WHAT YOU NEED TO DO ::
a – In the forum thread about iris dousers, what kind of shutter was the Wybron Eclipse?
b – Give the names of everyone who posted in the forum thread about iris dousers.
c – Does the forum thread about iris dousers support each statement? (i) The Eclipse II could close all the way. (ii) The scroller idea would have cost less than the iris idea. (iii) theatricalmatt likes the Wybron Eclipse dowser best.

DOCUMENT SECTION ::

Begin

# DMX iris as projector douser?



## Joshualangman (May 20, 2019)

Hi all,

Does anyone do this? Any reason not to? I'm concerned that the iris may be smaller than the lens even when full open. Does anyone make an iris-type product for a larger aperture than the typical S4 iris?

Josh


----------



## RonHebbard (May 20, 2019)

Joshualangman said:


> Hi all,
> 
> Does anyone do this? Any reason not to? I'm concerned that the iris may be smaller than the lens even when full open. Does anyone make an iris-type product for a larger aperture than the typical S4 iris?
> 
> Josh


 *@Joshualangman* Try Apollo and / or Rosco Labs for 'A' size irises; 'A' sizes have a larger aperture than 'B' or 'M' size irises. *@GreyWyvern* Have you any advice for our OP *@Joshualangman* *??? * 
Toodleoo! 
Ron Hebbard


----------



## derekleffew (May 20, 2019)

Joshualangman said:


> Does anyone do this? Any reason not to?


Why bother? Why is an iris better than a flap or flag? The whole point of a projector douser is to "darken" video black. No one will, or should, notice how the sourced is further dimmed.


----------



## Joshualangman (May 20, 2019)

The flag action has been noticeable in the past. Plan A was to do a custom gel string on a scroller, but this is plan B, and half as expensive, if it works.


----------



## Joshualangman (May 20, 2019)

Although it occurs to me that irises don't close all the way … which would probably explain why no one else does this. So maybe this is a bad idea anyway.


----------



## derekleffew (May 20, 2019)

In the olden days when Wybron made dousers as well as scrollers, they had the Eclipse. It was a venetian-blind type shutter. Some objected to parts of the mechanism staying in the path when open. The Eclipse II was a fully-closing iris type. You might try hunting one down. Came as large as 24" IIRC.



Wybron Eclipse douser


Wybron Eclipse II douser


----------



## RonHebbard (May 20, 2019)

Joshualangman said:


> Although it occurs to me that irises don't close all the way … which would probably explain why no one else does this. So maybe this is a bad idea anyway.


 *@Joshualangman* In the cobwebs of my mind I believe I'm recalling an iris that had a little arm which swung up and blocked the tiny hole when irised down to its minimum diameter. Let's summon Control Booth's Super Trouper and Gladiator iris expert: *@ship* Can you help our O.P. @Joshualangman *?*
Toodleoo! 
Ron Hebbard


----------



## ship (May 20, 2019)

c. 1950 Kliegl Dyna Beam


----------



## theatricalmatt (May 20, 2019)

I've used City Theatrical projector dowsers, DMX Irises, and Wybron's Eclipse dowsers to dowse projectors.

I like the City Theatrical dowser best, mainly because that's what it's supposed to do. (That being said, they overlooked its potential application for doing many other things besides....) That being said, the flag movement is often too noticeable by an audience, the motor is a little weak for very fast open and closes, and there's occasionally an issue with hysteresis; ie, it doesn't always make it to full open and full closed, especially if you're trying to eliminate the aforementioned noticeability aspect by only manipulating it from, say, 10 - 70% iinstead of 0 - 100%.

End

DATA BLOCK ::
Begin

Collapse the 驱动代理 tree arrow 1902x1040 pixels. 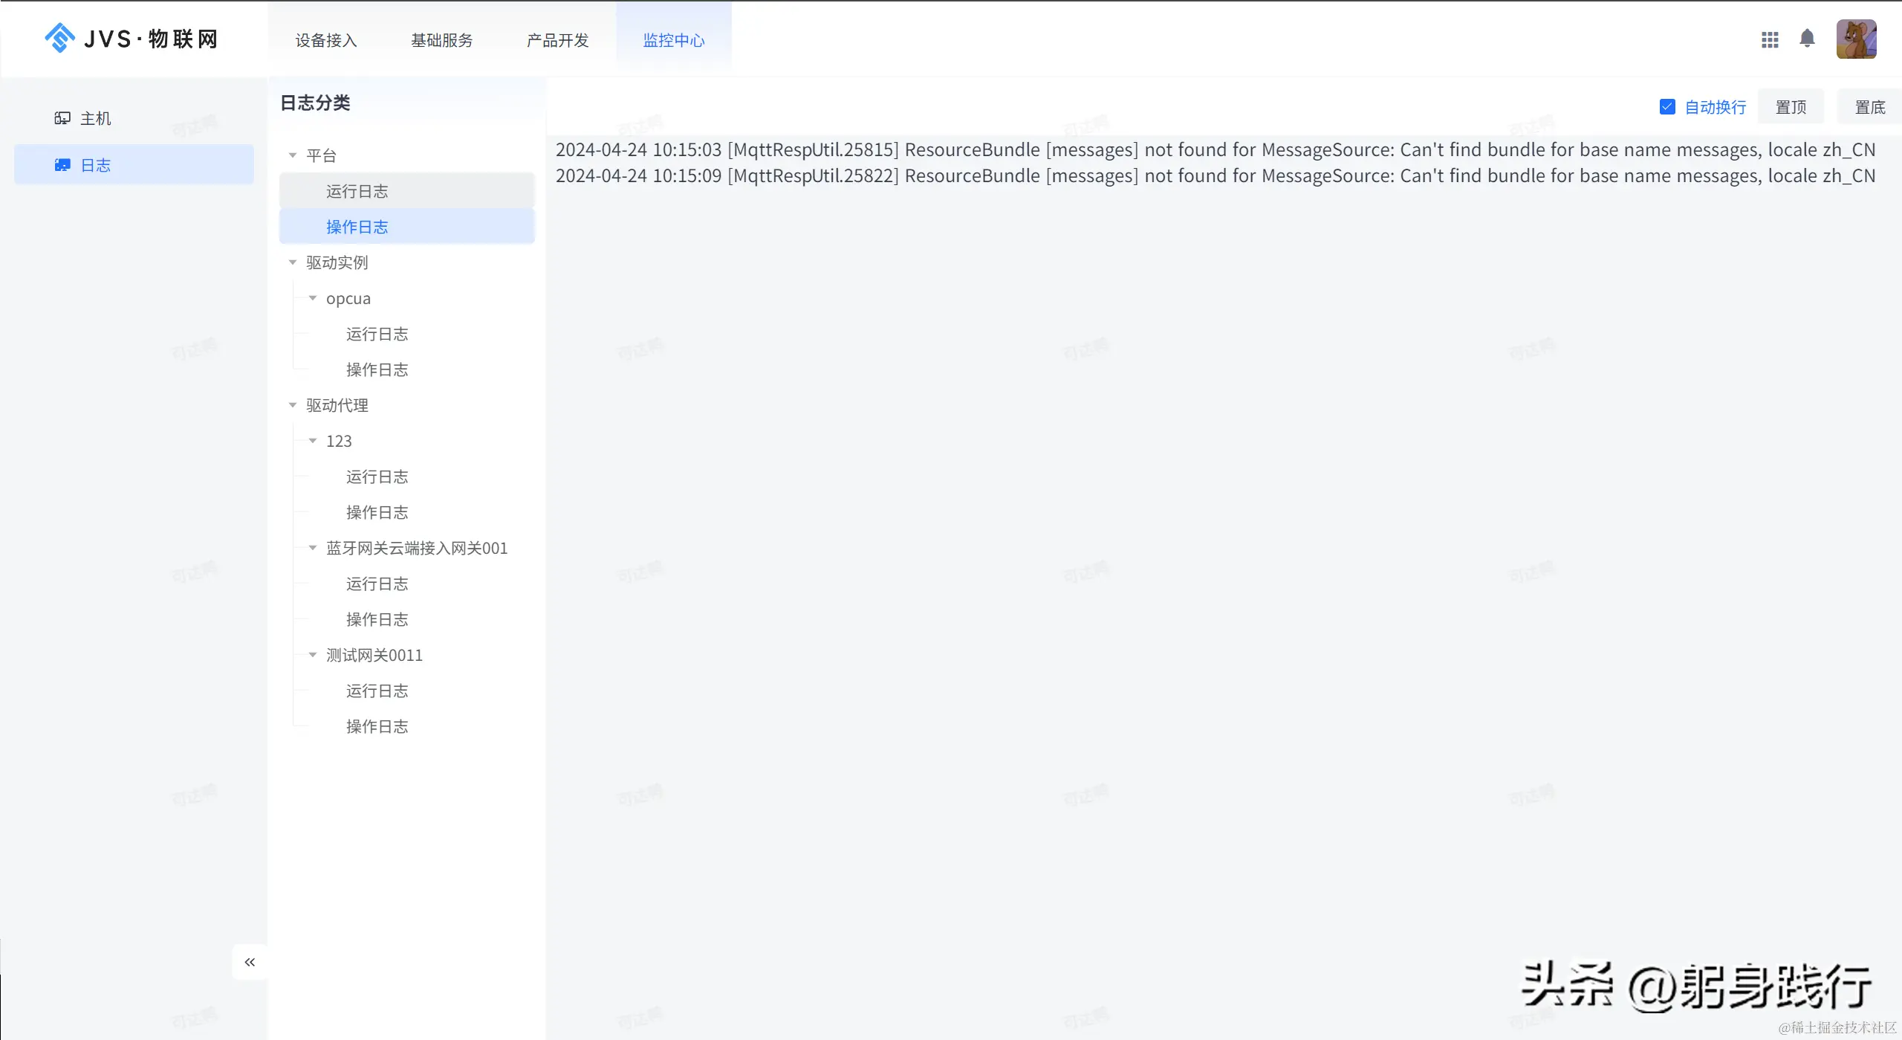pos(293,405)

End

ANSWERS ::
a – A venetian-blind type shutter.

b – Joshualangman, RonHebbard, derekleffew, ship, theatricalmatt

c –
(i) Yes: "The Eclipse II was a fully-closing iris type."
(ii) No: "Plan A was to do a custom gel string on a scroller, but this is plan B, and half as expensive, if it works."
(iii) No: "I like the City Theatrical dowser best"